当前位置:网站首页>Compilation principle: preprocessing of source program and design and implementation of lexical analysis program (including code)
Compilation principle: preprocessing of source program and design and implementation of lexical analysis program (including code)
2022-07-06 12:25:00 【Junfu Xiaotong】
The preprocessing of source program and the design and implementation of lexical analysis program
Let me write it first : The code is written according to your own ideas , It is different from the method mentioned in this blog .
another : My code reads the code that needs to be processed from the document , After processing, print it in the other two documents , Direct replication may not work , You need to create three documents by yourself : Document a ( Source code ); Document 2 ( The source code after preprocessing ); Document three ( Binary ). Remember to check whether the file location and name are correct .
One 、 The experiment purpose
Design and implement a lexical analysis program with preprocessing function , Deepen the understanding of lexical analysis process in compilation .
Two 、 The experimental requirements
1、 Realize the preprocessing function
The source program may contain symbols that are meaningless to program execution , It is required to be removed .
First, compile the input process of a source program , From the keyboard 、 Enter several lines in the file or text box , Store in the input buffer in sequence ( Character data );
Then compile a preprocessing subroutine , Remove the carriage return in the input string 、 Line breaks, tabs and other editorial text ;
Match multiple blanks into one ;
Remove annotations .
2、 Realize lexical analysis function
Input : The source program string of the given grammar .
Output : Binary (syn,token or sum) Sequence of composition .
among ,syn Code for words .Token String for the stored word itself .Sum Is an integer constant .
Concrete implementation , You can handle the word's binary with a structure .

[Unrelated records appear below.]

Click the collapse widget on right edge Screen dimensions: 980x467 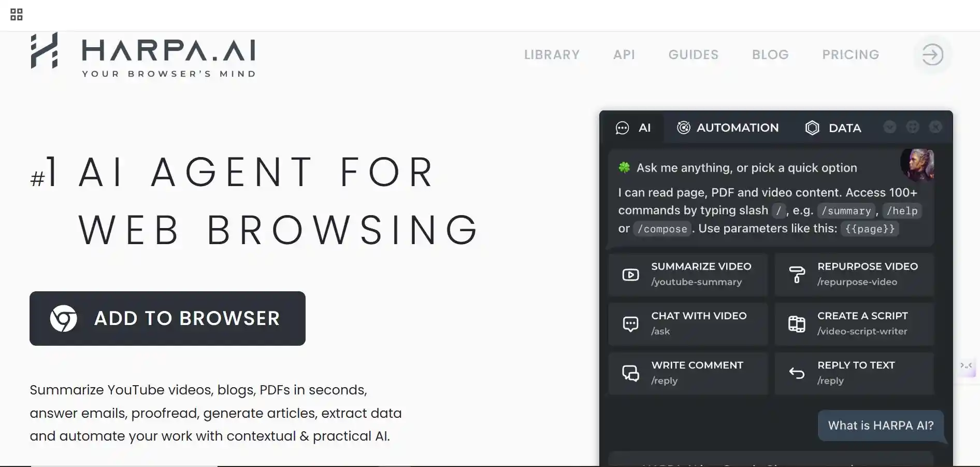966,366
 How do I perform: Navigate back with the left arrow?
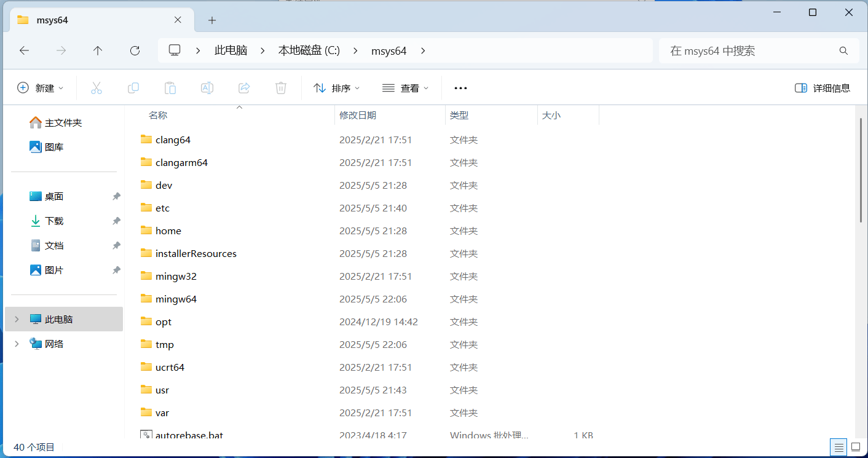pyautogui.click(x=24, y=50)
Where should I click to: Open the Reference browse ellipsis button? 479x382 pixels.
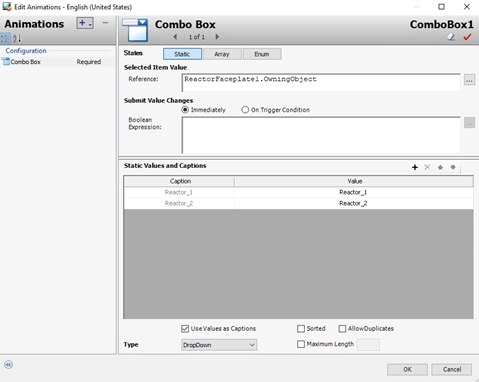click(469, 80)
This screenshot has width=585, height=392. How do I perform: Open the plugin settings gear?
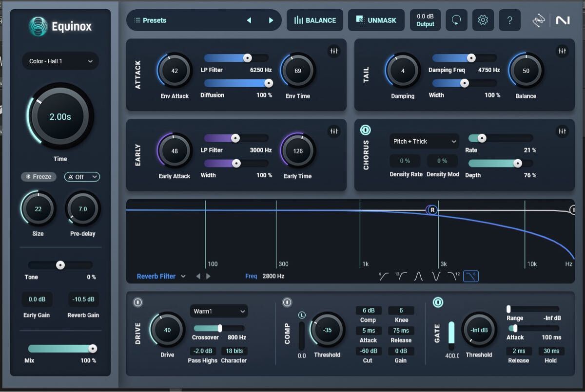coord(483,20)
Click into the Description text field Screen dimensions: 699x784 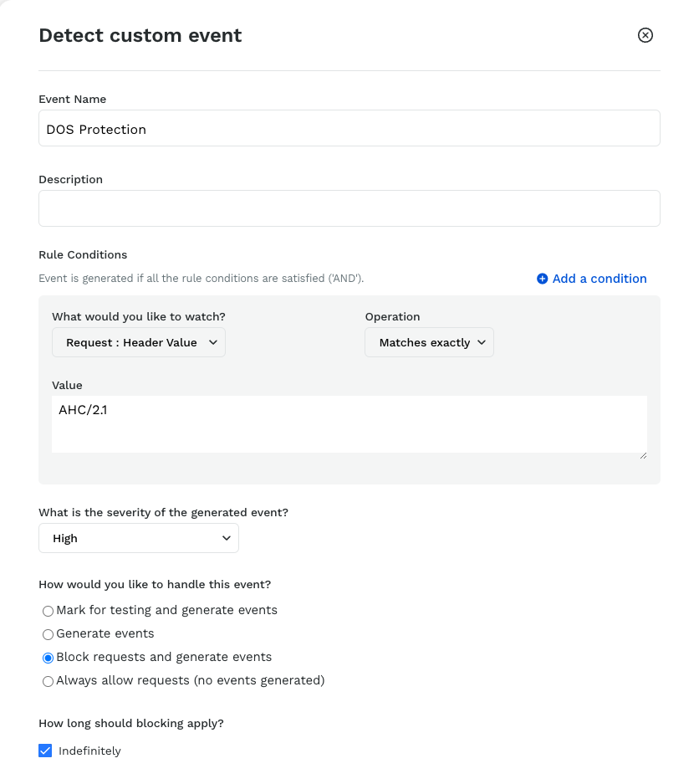click(350, 208)
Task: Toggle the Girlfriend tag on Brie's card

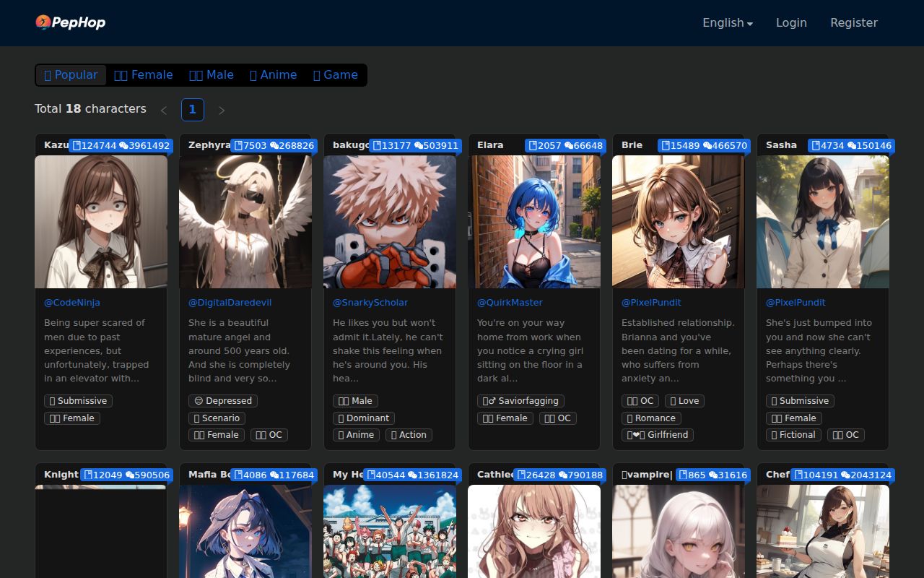Action: [658, 434]
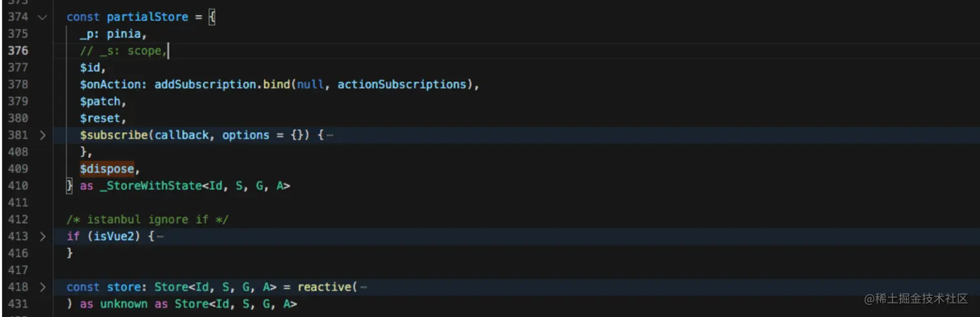Click the Store type after 'as unknown as'
This screenshot has height=317, width=980.
coord(190,304)
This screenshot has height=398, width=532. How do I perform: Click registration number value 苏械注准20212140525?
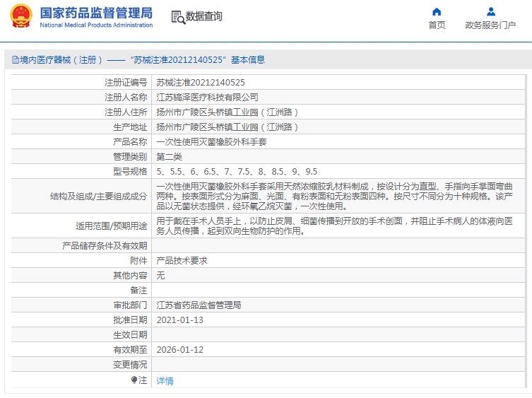tap(201, 82)
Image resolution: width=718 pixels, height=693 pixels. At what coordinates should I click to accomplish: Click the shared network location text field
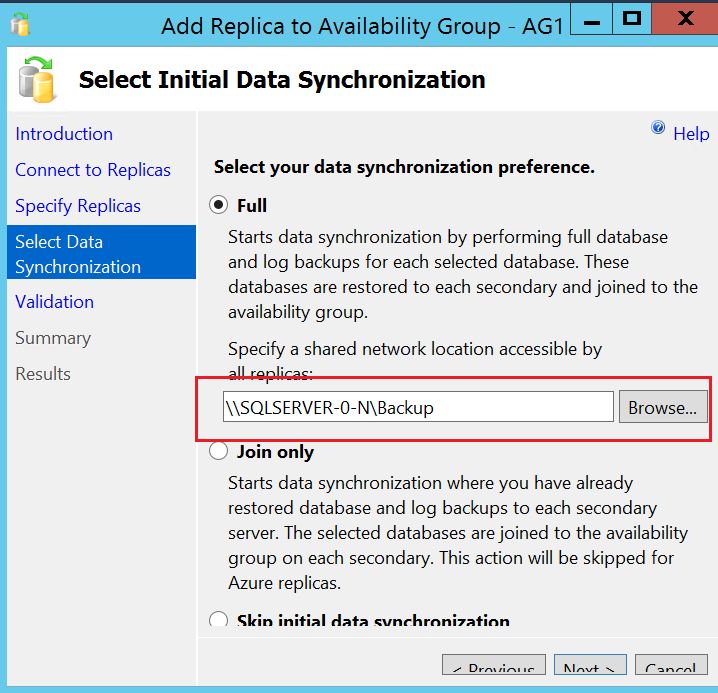click(x=418, y=407)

3、 To be analyzed C Morphology of language subset ( It can be expanded by itself , You can also follow C Lexical definition of language )
1) keyword
main if then while do static int double struct break else long switch case typedef char return const float short continue for void default sizeof do
All keywords are lowercase .
2) Operators and delimiters
+ - * / : := < <> <= > >= = ; ( ) #
3) Other marks ID and NUM
Define other tags through the following formal formula :
ID→letter(letter|digit)*
NUM→digit digit*
letter→a|…|z|A|…|Z
digit→0|…|9…
4) The space consists of a blank 、 Tabs and line breaks make up
Spaces are usually used to separate ID、NUM、 Special symbols and keywords , The lexical analysis phase is usually ignored .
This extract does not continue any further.